Problem to work on:
List every row below that contains the word "field".
--- BEGIN Records provided ---
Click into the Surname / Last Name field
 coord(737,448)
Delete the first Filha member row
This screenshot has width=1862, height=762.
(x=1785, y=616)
--- END Records provided ---
Result of this exercise:
Click into the Surname / Last Name field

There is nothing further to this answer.